The tumultuous start to JC Jackson’s time with the Chargers will continue Sunday when he returns to the field against Seattle.
Coach Brandon Staley said Wednesday the team plans to keep the struggling cornerback in the starting lineup after Jackson was pulled after Monday’s second quarter in a 19-16 overtime win over Denver.
“There’s a reason we got this guy because we believe in him,” Staley said. “Just because it didn’t start the Hollywood way doesn’t mean it won’t end that way.”
Jackson was waived in favor of Michael Davis after two blatant misplays and a pass interference penalty.
The Chargers’ defense played significantly better after the move, limiting the Broncos to three points, five first downs and 72 total yards after the halftime.
But Staley, who reiterated that patience is a necessity in Jackson’s situation, said he remains committed to putting the 2021 Pro Bowler “in a comfort zone.”
“We expect him to be out there this week playing his kind of ball,” Staley said. “I think he’s going to learn a lot from what happened the other night, what he needs to do with his game, what we need to do as coaches. … That’s as much on me as it is on everyone else.”
The Chargers signed Jackson to a five-year deal in March that guarantees him $40 million and is valued at up to $82.5 million. His 25 interceptions since joining the league in 2018 lead the NFL.
Jackson looked solid throughout training camp before undergoing surgery on his right ankle on August 23. He missed the opener and then the Chargers’ Week 3 loss to Jacksonville while dealing with lingering aftermath.
On the field, Jackson’s game was inconsistent as he continued to adapt to Staley’s scheme after spending the first four seasons of his career in New England, where Jackson thrived as an undrafted free agent.
In Monday’s first quarter, Jackson ran in with wide receiver KJ Hamler, leaving tight end Greg Dulcich exposed for a 39-yard touchdown. Just before halftime, Hamler sped past Jackson for a 47-yard reception.

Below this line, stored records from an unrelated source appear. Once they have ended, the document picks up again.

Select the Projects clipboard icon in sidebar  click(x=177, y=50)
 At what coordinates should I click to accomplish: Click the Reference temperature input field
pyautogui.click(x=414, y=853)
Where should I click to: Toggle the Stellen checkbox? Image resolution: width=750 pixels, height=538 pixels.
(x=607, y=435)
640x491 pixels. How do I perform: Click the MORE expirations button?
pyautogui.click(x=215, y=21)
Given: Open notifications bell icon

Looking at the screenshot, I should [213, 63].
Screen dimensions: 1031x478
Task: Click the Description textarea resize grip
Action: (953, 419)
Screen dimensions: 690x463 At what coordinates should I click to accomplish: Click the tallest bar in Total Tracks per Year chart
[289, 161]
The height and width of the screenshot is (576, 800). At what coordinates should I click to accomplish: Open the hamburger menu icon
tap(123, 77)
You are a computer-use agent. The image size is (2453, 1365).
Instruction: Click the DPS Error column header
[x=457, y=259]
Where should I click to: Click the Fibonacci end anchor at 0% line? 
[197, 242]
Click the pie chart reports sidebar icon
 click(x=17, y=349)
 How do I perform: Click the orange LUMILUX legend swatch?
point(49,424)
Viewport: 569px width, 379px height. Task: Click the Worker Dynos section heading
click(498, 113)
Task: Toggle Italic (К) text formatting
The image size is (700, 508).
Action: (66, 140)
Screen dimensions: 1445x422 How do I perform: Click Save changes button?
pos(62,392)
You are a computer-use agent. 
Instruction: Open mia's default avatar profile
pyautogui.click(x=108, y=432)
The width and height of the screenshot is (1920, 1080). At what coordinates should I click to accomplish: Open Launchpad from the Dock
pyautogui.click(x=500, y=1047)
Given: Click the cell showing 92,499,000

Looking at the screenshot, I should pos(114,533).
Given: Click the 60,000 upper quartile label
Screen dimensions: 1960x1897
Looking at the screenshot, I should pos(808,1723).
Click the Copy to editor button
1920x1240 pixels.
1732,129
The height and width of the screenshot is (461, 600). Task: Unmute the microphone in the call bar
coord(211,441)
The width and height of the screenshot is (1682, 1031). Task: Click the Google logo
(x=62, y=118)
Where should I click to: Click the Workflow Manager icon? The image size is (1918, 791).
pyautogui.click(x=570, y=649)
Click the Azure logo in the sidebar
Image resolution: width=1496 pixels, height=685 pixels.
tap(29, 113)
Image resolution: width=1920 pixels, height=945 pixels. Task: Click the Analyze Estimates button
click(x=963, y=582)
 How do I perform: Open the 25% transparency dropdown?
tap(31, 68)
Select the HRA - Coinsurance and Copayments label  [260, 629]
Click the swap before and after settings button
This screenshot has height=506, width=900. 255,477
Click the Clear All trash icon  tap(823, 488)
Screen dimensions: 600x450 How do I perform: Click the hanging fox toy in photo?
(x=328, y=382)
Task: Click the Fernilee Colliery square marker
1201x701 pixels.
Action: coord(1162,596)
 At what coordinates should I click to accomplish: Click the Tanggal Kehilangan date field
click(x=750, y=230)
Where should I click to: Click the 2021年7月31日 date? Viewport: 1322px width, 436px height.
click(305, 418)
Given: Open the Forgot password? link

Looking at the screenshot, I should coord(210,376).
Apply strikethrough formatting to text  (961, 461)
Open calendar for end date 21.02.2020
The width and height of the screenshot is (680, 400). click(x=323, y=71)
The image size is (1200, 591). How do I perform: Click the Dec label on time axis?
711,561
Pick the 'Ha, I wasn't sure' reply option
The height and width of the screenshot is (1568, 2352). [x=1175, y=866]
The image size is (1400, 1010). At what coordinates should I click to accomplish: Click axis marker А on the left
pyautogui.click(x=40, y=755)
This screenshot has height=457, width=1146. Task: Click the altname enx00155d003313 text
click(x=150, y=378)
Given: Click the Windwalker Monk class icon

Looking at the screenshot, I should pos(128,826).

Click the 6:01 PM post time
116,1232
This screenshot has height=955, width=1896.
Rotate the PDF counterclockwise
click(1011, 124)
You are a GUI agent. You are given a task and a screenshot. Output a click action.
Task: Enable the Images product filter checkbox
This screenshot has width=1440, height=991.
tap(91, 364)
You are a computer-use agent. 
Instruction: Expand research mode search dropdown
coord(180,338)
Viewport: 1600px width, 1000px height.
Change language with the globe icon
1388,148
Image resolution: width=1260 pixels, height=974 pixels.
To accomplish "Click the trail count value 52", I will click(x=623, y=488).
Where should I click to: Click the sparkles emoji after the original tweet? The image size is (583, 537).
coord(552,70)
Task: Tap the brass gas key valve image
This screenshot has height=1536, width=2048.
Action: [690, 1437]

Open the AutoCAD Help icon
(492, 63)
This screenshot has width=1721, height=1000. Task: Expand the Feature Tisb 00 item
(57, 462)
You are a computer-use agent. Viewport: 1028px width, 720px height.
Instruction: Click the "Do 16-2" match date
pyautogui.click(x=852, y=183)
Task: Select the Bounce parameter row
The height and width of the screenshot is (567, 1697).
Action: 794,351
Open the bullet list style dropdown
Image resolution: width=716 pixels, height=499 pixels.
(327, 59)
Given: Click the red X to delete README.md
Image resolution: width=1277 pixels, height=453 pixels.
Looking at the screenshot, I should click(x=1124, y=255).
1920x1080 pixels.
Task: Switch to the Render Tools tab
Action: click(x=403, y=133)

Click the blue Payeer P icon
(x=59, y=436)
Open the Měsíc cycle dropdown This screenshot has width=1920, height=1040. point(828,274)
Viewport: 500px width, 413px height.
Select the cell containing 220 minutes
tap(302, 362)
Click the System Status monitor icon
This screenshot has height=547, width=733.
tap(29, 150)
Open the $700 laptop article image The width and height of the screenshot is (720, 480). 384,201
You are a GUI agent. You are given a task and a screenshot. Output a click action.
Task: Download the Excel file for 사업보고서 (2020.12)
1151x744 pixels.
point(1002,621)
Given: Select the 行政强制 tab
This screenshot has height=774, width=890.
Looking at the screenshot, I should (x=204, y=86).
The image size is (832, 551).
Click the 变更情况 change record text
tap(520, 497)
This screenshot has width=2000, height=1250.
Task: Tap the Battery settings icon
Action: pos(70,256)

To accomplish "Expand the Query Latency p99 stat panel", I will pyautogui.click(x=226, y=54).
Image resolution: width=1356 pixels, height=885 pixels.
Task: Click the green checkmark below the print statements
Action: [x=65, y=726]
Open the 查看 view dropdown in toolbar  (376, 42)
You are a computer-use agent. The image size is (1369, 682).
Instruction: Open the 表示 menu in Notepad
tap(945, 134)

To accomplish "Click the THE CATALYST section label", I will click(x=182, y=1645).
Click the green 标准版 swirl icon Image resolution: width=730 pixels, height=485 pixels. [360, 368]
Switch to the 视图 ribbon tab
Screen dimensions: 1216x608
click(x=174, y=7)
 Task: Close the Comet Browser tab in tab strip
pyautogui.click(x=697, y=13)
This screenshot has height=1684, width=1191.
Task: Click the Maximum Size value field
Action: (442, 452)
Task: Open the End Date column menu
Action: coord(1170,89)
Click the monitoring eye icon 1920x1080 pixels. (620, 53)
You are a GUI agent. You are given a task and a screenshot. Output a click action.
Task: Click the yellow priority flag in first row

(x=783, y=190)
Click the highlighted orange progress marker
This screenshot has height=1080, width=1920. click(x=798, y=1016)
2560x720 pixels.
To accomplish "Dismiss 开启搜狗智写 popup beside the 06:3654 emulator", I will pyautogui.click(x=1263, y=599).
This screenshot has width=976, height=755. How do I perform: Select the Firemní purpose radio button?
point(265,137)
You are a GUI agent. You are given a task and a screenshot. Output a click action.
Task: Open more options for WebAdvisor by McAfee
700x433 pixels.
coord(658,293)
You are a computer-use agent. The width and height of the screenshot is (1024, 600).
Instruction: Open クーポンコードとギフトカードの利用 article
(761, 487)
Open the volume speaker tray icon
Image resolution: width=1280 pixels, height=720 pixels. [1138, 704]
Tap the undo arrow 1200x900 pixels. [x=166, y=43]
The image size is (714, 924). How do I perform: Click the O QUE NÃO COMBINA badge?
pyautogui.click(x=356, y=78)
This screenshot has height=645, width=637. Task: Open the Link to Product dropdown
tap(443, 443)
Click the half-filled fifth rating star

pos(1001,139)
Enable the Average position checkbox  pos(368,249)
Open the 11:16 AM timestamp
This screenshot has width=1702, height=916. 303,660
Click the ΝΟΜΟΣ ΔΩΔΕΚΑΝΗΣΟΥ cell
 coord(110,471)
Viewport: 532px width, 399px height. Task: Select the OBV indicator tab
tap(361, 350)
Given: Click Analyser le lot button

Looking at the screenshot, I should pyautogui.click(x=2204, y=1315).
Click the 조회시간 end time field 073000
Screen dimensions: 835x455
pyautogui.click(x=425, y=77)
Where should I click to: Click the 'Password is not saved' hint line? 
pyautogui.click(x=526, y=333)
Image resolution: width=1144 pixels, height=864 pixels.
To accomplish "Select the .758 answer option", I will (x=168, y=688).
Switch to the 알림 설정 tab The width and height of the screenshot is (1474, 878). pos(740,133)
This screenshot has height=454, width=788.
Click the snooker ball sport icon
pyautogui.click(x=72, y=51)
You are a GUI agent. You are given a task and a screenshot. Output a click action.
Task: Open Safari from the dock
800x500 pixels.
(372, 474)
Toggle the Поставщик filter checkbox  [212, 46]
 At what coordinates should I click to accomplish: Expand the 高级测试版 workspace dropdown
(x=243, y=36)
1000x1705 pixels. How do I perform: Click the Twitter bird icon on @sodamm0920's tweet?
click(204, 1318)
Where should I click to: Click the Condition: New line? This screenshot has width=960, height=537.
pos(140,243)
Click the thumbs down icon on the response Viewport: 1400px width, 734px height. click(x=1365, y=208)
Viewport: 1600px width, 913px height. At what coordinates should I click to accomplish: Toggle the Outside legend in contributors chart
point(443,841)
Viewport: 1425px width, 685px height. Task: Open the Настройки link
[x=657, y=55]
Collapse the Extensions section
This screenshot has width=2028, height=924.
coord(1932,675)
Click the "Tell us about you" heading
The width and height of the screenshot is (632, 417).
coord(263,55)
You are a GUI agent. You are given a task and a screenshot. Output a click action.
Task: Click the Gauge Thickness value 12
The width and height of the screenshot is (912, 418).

Jackson was also called out for pass interference in the first quarter against Courtland Sutton, with the error costing the Chargers an additional 21 yards.
At this point, Staley had seen enough.
“The coaches just told me I was going to be out in the second half,” Jackson said on Wednesday. “I didn’t ask why at the time, because I wanted to focus on the game. It’s part of the game. … I just dealt with it. Some things you just have to deal with.”
Jackson said his troubles were the result of mental flaws and a struggle to understand Staley’s system, a defense some Chargers have called complicated.
When asked if his confidence was shaken, Jackson admitted, “A little bit. Yes a little.”
“I didn’t play my best game on Monday,” he added. “I could have played better. It’s a process. I’ll get there.”
Staley and Jackson met Wednesday morning to discuss the team’s plans ahead of the clash with the Seahawks, who feature wide receivers DK Metcalf and Tyler Lockett.
Staley characterized their conversation as nothing out of the ordinary and fairly direct.
“The conversations are the ones we have all the time,” he said. “When you build good relationships with people, it’s not like a big powwow. It’s just, ‘Hey, that’s what we have to do. This is where we have to go.” We have to stay with him because he has what it takes. It’s our job to get him there.”
Jackson isn’t the first member of the Chargers’ secondary school to be benched for the first six weeks of the season. Safety Nasir Adderley lost his starting job to Alohi Gilman when the team played in Cleveland on October 9th.
Adderley returned to the starting lineup against Denver and played all of the Chargers’ 58 defensive snaps. Staley on Wednesday praised Adderley for the way he bounced back.
Now the coach is hoping for a similar result with Jackson.
“We’re going to make sure we stay patient with him because he has all the tools we’re looking for,” Staley said. “I need to train him better. … He came here to do his job. I think it’s just up to us to get him into a rhythm as best we can. The practice time, the meeting time – the consistency of it.
“As you know, it was put on hold (due to his surgery) at the start of the season. I think that caused a setback in his inner development our team and get him to play his game inside our Team.
“There are just a lot of little things that play a role. But we will make sure we start a great week of training [Wednesday] and bring him to the game where he feels at his best.”